*SOURCE TEXT*.
The Proposed Regulations do not provide guidance as to what the Preparer or advisor reasonably should have known. The general rule as to what constitutes a substantial portion of a return is rather vague. Proposed Regulations provide that determination factors include, but are not limited to, the size and complexity of the item relative to the taxpayer's gross income and the size of the understatement attributable to the item compared to the taxpayer's reported tax liability.[23] The Notice states "determination as to whether a person has prepared a substantial portion of a tax return ... will depend on the relative size of the deficiency attributable to the schedule, entry, or other portion."[24]

With respect to a Non-signing Preparer, if the schedule, entry or other portion of the return or claim for refund involves amounts of gross income or deductions less than (1) $10,000 or (2) less than $400,000 and also less than 20 percent of the gross income (for an individual, adjusted gross income) as shown on the return, such schedule, entry or other portion is not considered to be a substantial portion.[25] There is no safe-harbor or deminimus rule for the Signing Preparer in the Proposed Regulations!

As with any safe-harbor, the question arises: will this develop into a negative inference on the part of revenue agents that if the amount involved is greater than (i) $10,000 or (ii) $400,000 and less than 20 percent of the relevant income, such amount is automatically substantial?

Pure Advisors often do not know what the client's tax return will contain. It is extremely difficult if not impossible to know the relative size of the potential impact of advice upon the taxpayer's return when the attorney does not know what else is in the client's return and may not even know the dollar amounts applicable to the matters on which he or she is giving post-transaction advice. In March of 2008, Michael Desmond, the then Tax Legislative Counsel, acknowledged that the draftsmen working on the regulations were struggling with "substantial portion" and that Preparers should be on notice when they might be subject to penalties.[26] Does the Proposed Regulations' concept that the amount involved may be over $10,000 and/or over $400,000 serve to put the Pure Advisor on notice that he or she may be subject to penalty?

The Pure Advisor attorney rendering advice to a pass-through entity may be an Indirect Preparer[27] since the pass-through entity will in turn issue K-1s to its owners who will incorporate the information on the K-1 directly in each owner's tax return. The Indirect Preparer will be considered to be the Preparer of each partner's return if the entry or entries reported on the partnership return are directly reflected on the partner's return and constitute a substantial portion of such return.[28] In this case, the attorney may not even know who the taxpayer partners are, much less whether the taxpayer's portion of the pass-through entity will have a significant impact on the taxpayer's return.

*MATERIAL PROVIDED*.

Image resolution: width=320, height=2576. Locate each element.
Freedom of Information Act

*PROBLEM REQUIREMENTS*. From the passage on tax return preparers, list each capitalized two-word label for a kind of preparer or advisor.

*PROBLEM SOLUTION*.
Non-signing Preparer
Signing Preparer
Pure Advisor
Indirect Preparer